Work to be completed → Copy out these lines word for word.

[Entries on target coordinates]
—————
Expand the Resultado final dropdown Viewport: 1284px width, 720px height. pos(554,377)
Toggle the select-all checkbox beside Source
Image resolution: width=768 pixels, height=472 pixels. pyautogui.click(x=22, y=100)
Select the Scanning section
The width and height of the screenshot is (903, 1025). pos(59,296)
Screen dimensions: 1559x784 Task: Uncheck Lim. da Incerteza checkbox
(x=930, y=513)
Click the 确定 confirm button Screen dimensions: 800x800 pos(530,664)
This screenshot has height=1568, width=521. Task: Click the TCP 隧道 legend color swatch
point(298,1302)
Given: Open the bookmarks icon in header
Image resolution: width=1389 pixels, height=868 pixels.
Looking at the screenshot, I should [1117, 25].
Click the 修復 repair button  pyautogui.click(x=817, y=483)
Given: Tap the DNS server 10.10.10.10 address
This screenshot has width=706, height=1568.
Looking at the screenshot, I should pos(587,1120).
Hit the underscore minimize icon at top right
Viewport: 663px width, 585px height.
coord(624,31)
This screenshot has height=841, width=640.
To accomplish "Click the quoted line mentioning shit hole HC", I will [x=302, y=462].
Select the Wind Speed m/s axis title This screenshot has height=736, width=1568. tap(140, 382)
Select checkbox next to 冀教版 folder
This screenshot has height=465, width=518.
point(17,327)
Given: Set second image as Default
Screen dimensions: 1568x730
—————
Output for this task →
Expand the Resultado final dropdown Viewport: 1284px width, 720px height. pos(554,377)
Toggle the select-all checkbox beside Source
Image resolution: width=768 pixels, height=472 pixels. pyautogui.click(x=22, y=100)
Select the Scanning section
The width and height of the screenshot is (903, 1025). pos(59,296)
Screen dimensions: 1559x784 Task: Uncheck Lim. da Incerteza checkbox
(x=930, y=513)
Click the 确定 confirm button Screen dimensions: 800x800 pos(530,664)
This screenshot has height=1568, width=521. Task: Click the TCP 隧道 legend color swatch
point(298,1302)
Given: Open the bookmarks icon in header
Image resolution: width=1389 pixels, height=868 pixels.
Looking at the screenshot, I should [1117, 25].
Click the 修復 repair button  pyautogui.click(x=817, y=483)
Given: Tap the DNS server 10.10.10.10 address
This screenshot has width=706, height=1568.
Looking at the screenshot, I should pos(587,1120).
Hit the underscore minimize icon at top right
Viewport: 663px width, 585px height.
coord(624,31)
This screenshot has height=841, width=640.
To accomplish "Click the quoted line mentioning shit hole HC", I will [x=302, y=462].
Select the Wind Speed m/s axis title This screenshot has height=736, width=1568. tap(140, 382)
Select checkbox next to 冀教版 folder
This screenshot has height=465, width=518.
point(17,327)
Given: Set second image as Default
Screen dimensions: 1568x730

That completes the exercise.